> **AIM OF THE EXERCISE**
Repeat only the lines below that run from the line with "Instruction: Select Shoplazza under SAAS建站" to the line with "You are a GUI", ends included; skip every picture.

Top of RECORD SET

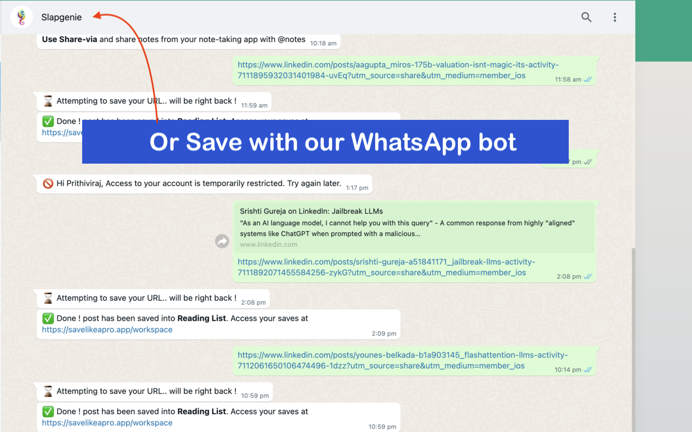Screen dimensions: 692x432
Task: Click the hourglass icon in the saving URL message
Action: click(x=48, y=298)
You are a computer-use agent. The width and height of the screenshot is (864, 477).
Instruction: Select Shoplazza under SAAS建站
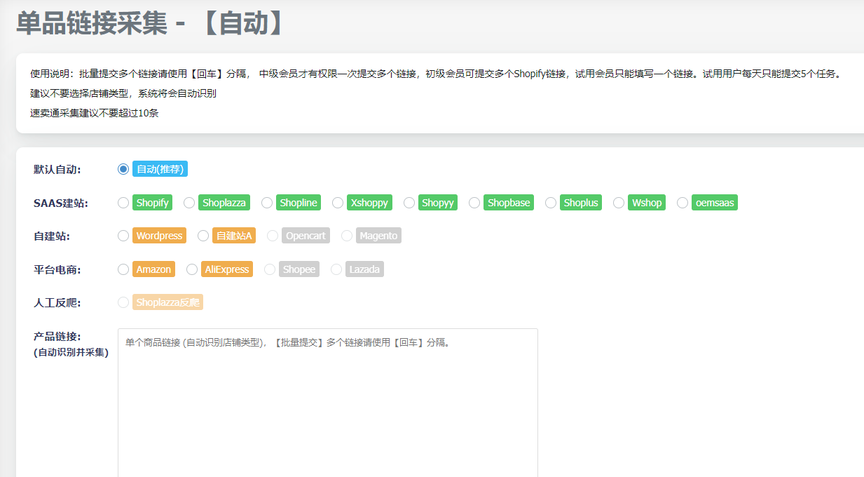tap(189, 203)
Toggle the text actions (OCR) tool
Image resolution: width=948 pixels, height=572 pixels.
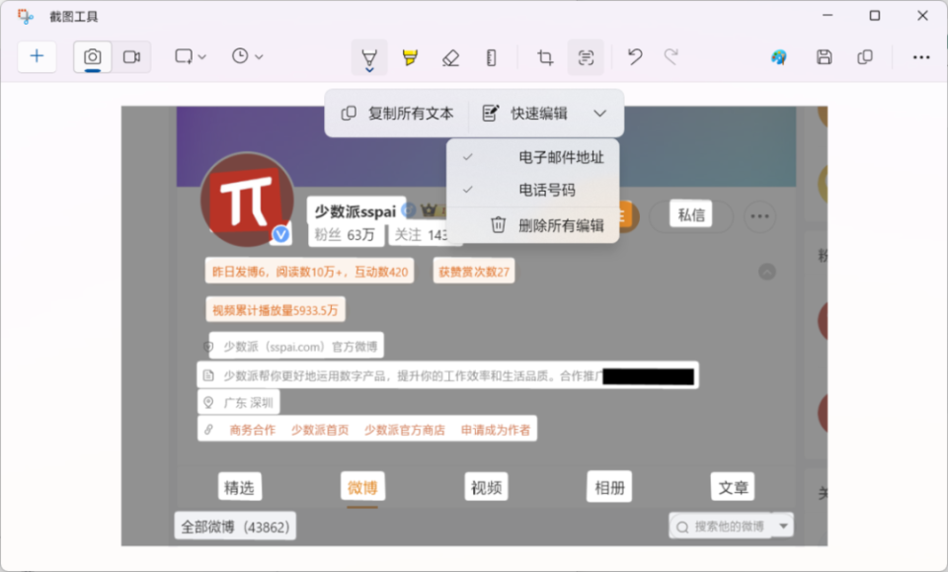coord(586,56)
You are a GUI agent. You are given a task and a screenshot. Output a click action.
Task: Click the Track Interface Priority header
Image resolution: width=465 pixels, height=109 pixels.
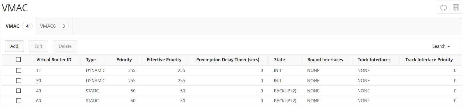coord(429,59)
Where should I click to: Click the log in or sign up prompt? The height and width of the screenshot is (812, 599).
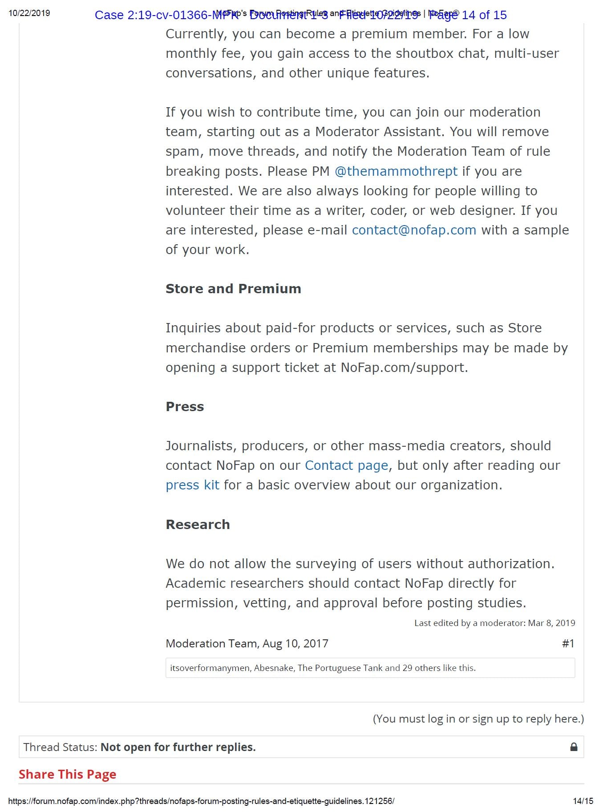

Bottom of RECORD SET
Top of RECORD SET

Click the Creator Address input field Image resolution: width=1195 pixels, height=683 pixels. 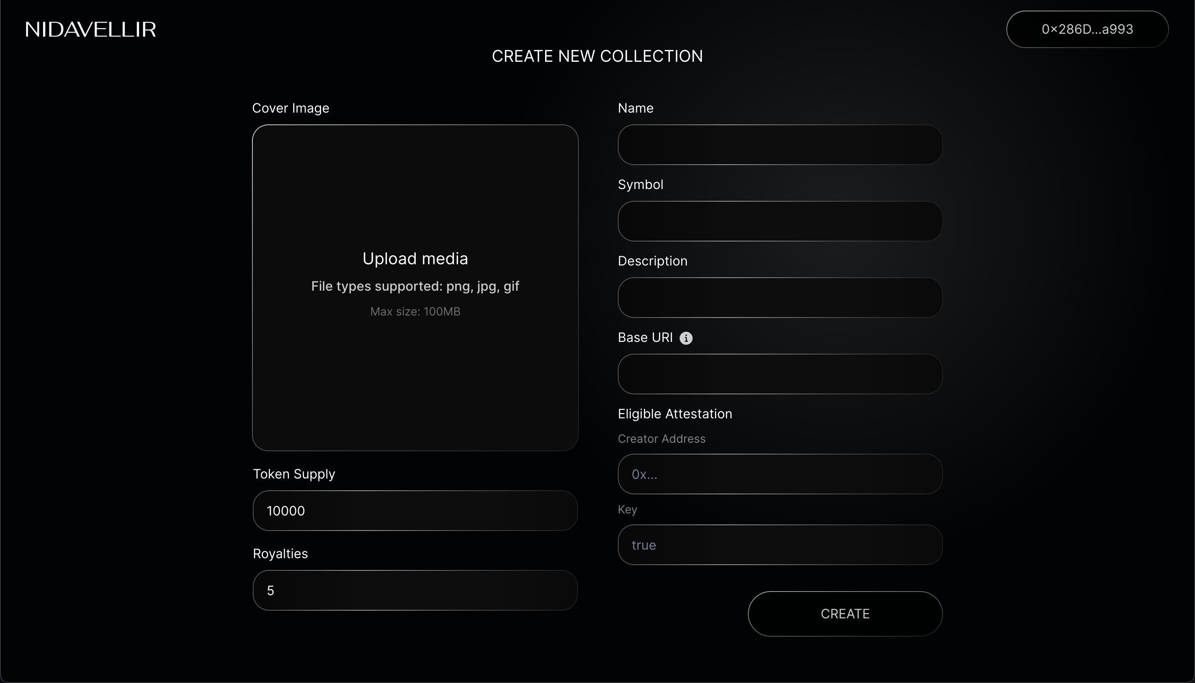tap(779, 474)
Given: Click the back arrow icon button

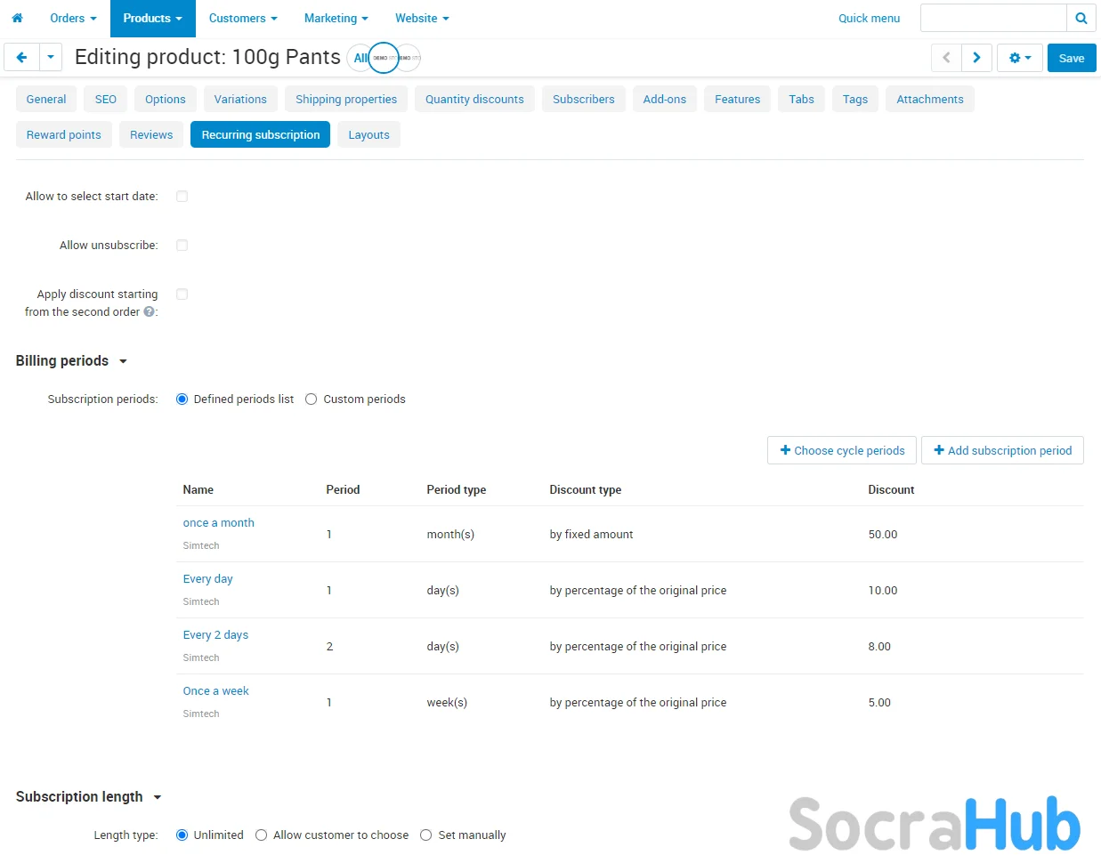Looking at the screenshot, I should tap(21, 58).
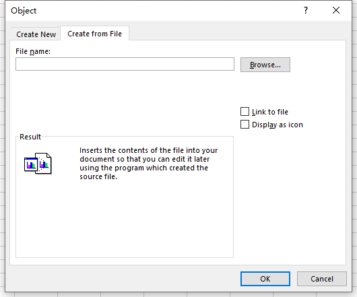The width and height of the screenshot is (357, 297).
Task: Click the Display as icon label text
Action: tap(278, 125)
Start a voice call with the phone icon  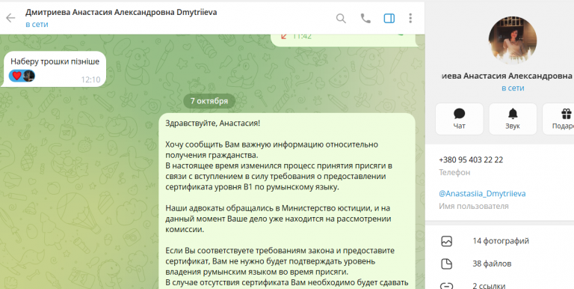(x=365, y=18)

Bottom of RECORD SET

> **WRITTEN REPLY**
Instruction: Select Shoplazza under SAAS建站
tap(189, 203)
Toggle the text actions (OCR) tool
Image resolution: width=948 pixels, height=572 pixels.
coord(586,56)
You are a GUI agent. You are given a task and a screenshot. Output a click action.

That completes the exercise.